November 14, 2013
As the clocks go back and the weather turns, many road users are naturally more cautious about driving in the dark winter months. But should we be equally fearful when driving throughout the rest of the year?
Believe it or not statistics from 2010 found that most crashes happened at weekends during the summer, in dry, daylight conditions. You may, as many people do, also assume that the majority of fatal accidents occur on busy motorways and avoid them for this very reason. But you would be wrong. Chillingly the highest risk of death and serious injury is on our Derbyshire A roads and throughout the East Midlands.
Many of us will have witnessed a road accident, a near miss or have had the unfortunate experience of a family member or friend being involved in a collision. We all too often see our local roads marked with bunches of flowers symbolising a fatality and horrifyingly some 1,754 people lost their lives on Britain's roads in 2012.
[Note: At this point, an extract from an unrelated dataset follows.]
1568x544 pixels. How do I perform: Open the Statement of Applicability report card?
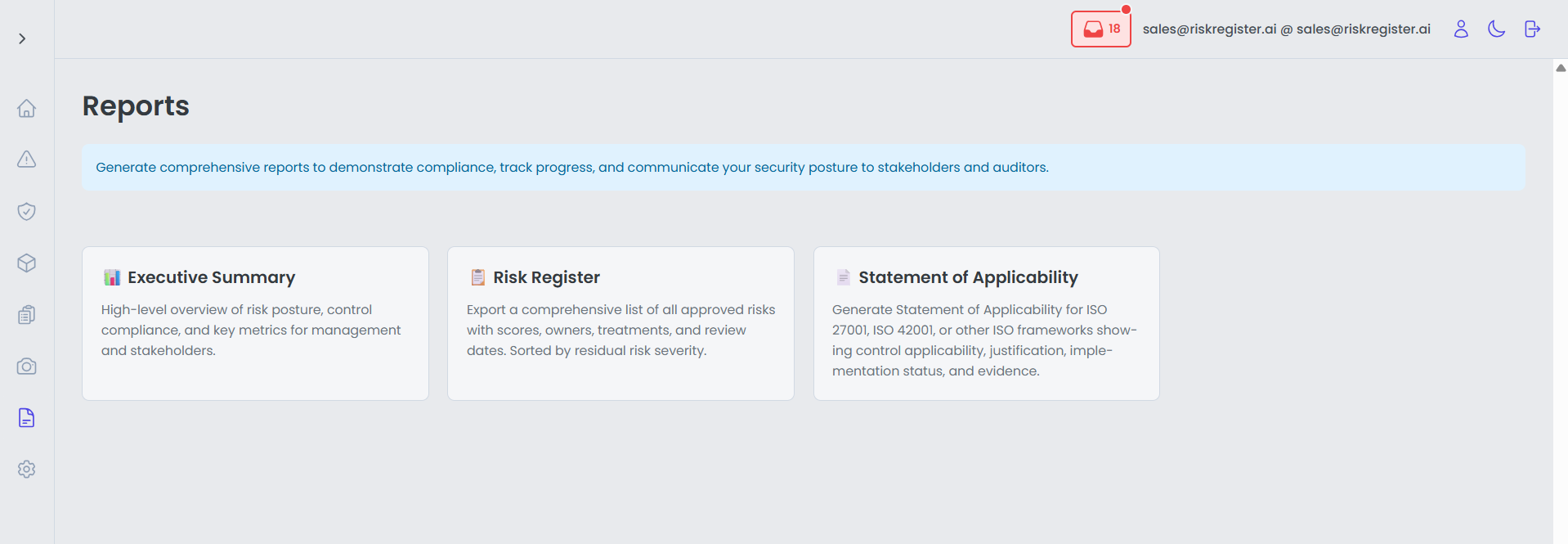986,323
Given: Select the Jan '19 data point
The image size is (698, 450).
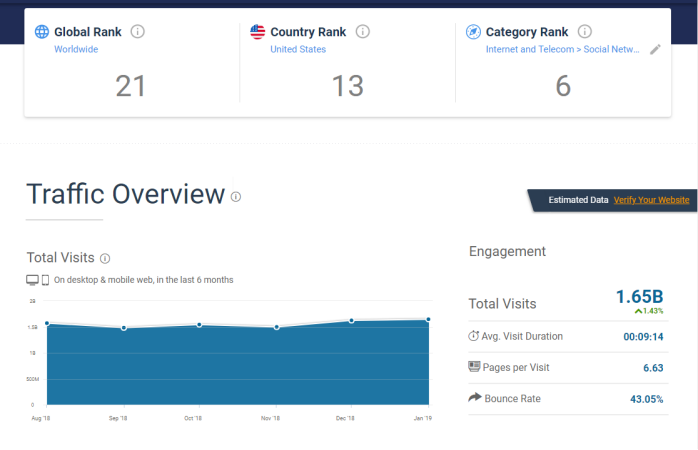Looking at the screenshot, I should [428, 320].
As a claimant personal injury lawyer and a local resident on the Derbyshire and South Yorkshire border, I am all too aware of certain A roads having a reputation for accidents, however I was shocked to discover that Derbyshire has two of the most treacherous roads in Britain.
Most dangerous roads in the UK
The A537, or the 'Cat and Fiddle' as it's been named after the public house at its summit, remains the most dangerous road in Britain. Whilst the stretch of winding road provides some fantastic views over the Derbyshire countryside, it is also the location of some unnecessary and fatal road accidents.
Our local newspaper in Chesterfield, the Derbyshire Times recently reported that the A537 was becoming even more dangerous and that Derbyshire County Council had confirmed they were working hard to make the road a safer place, but faced a number of challenges including the simple physical geography of the area.
The second road in Derbyshire to be featured on the list is the A5012, a nine mile road with a very poor safety record. This stretch joins the A6 at Cromford and the A515 between Buxton and Ashbourne, and unfortunately is ranked the second worst road, safety wise, giving Derbyshire the top two most dangerous in the whole of Britain!
Hazardous roads or just poor driving?
So why are so many fatalities and serious injuries sustained on these particular stretches of road? Some of the common scenarios cited are:
• Impatient drivers avoiding the busy motorways
• Motorbike riders weaving in and out of slow moving traffic throughout the summer months
• A simple lack of concentration and awareness of the speed restrictions put in place by the police and local authorities
Whilst motorcyclists actually make up just 1% of all traffic they comprise 21% of fatalities and serious accidents on our roads. However, it would be unfair to lay the blame on every motorbike rider; as surely a proportion of these accidents can be attributed to other vehicle drivers not seeing a rider or failing to allow bikes to pass safely etc.
Some will say the majority of accidents are due to impatient drivers, overtaking slow moving vehicles or being unable to see clearly around bends to check for oncoming vehicles. Others will blame young inexperienced drivers, speeding motorists, drivers being distracted using mobile phones, the list is endless.
More to do?
The rural location of these roads means they are undoubtedly dotted with trees, ditches, sign posts, dry walls and various other roadside distractions, so should our local councils be taking more of an active role to remove these potential hazards? Or are drivers simply ignoring all the safety measures already in place to protect them from a challenging stretch of road?
It's clear that motorists in Derbyshire are faced with some of the most dangerous roads in Britain. Safe, considerate driving should be at the forefront of every road user's mind all year round. Only with this care and the work being undertaken by local road safety initiatives, will we have a chance of getting Derbyshire's roads out of the top ten most dangerous.